Urteil vom 13. Juni 2014  
 
I. sozialrechtliche Abteilung  
 
Besetzung 
Bundesrichterin Leuzinger, Präsidentin, 
Bundesrichter Maillard, Bundesrichterin Heine, 
Gerichtsschreiber Lanz. 
 
Verfahrensbeteiligte 
Bundesamt für Sozialversicherungen BSV, Effingerstrasse 20, 3003 Bern,  
Beschwerdeführer, 
 
gegen  
 
A.________, 
vertreten durch Rechtsanwalt Dr. André Largier, 
Beschwerdegegner, 
 
IV-Stelle des Kantons Zürich,  
Röntgenstrasse 17, 8005 Zürich. 
 
Gegenstand 
Invalidenversicherung (Rückerstattung; Erlass), 
 
Beschwerde gegen den Entscheid des Sozialversicherungsgerichts des Kantons Zürich 
vom 20. Januar 2014. 
 
 
Sachverhalt:  
 
A.   
Mit Verfügungen vom 13. August 2004 und Einspracheentscheid vom 9. Juni 2005 sprach die IV-Stelle des Kantons Zürich dem 1960 geborenen A.________ rückwirkend ab 1. September 1999 eine Invalidenrente (nebst Kinderrenten und - bis Ende 2003 - Zusatzrente für die Ehegattin) zu. Mit Beschwerdeentscheid vom 14. Dezember 2006 hob das Sozialversicherungsgericht des Kantons Zürich den Einspracheentscheid auf und wies die Sache zur ergänzenden medizinischen Abklärung und neuen Verfügung an die Verwaltung zurück. Nach Durchführung von Beweismassnahmen verneinte die IV-Stelle mit Verfügung vom 25. Juni 2009 jegliche Rentenberechtigung, da aufgrund der nunmehr gegebenen Erkenntnisse keine leistungsbegründende Invalidität vorliege. Mit Verfügung vom 26. Juni 2009 verpflichtete die Verwaltung überdies den Versicherten, für die Zeitperiode vom 1. September 1999 bis 31. Mai 2008 vorschussweise ausgerichtete Rentenbetreffnisse von gesamthaft Fr. 204'080.-, welche demnach zu Unrecht bezogen worden seien, zurückzuerstatten. Das wurde letztinstanzlich mit Urteil des Bundesgerichts 8C_300/2011 vom 30. Juni 2011 bestätigt. 
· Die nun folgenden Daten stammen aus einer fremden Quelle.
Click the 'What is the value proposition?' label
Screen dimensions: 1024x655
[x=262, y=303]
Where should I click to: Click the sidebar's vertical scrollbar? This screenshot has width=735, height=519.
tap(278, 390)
Im August 2011 reichte A.________ ein Gesuch um Erlass der Rückerstattung ein. Die IV-Stelle wies das Gesuch mit Verfügung vom 11. Oktober 2012 und Einspracheentscheid vom 30. Januar 2013 ab, da es an dem für einen Erlass nebst anderem vorausgesetzten guten Glauben beim Leistungsbezug fehle. 
 
B.   
In teilweiser Gutheissung der von A.________ hiegegen geführten Beschwerde hob das Sozialversicherungsgericht des Kantons Zürich den Einspracheentscheid vom 30. Januar 2013 insoweit auf, als der Erlass der gesamten Rückforderung verweigert werde, und erliess die Rückforderung im Umfang von Fr. 168'856.-. Zudem wurde A.________ im Rahmen seines Unterliegens in der Hauptsache die unentgeltliche Rechtspflege gewährt (Entscheid vom 20. Januar 2014). 
 
C.   
Mit Beschwerde in öffentlich-rechtlichen Angelegenheiten beantragt das Bundesamt für Sozialversicherungen (BSV), es sei der vorinstanzliche Entscheid vollumfänglich aufzuheben und der Einspracheentscheid vom 30. Januar 2013 zu bestätigen. 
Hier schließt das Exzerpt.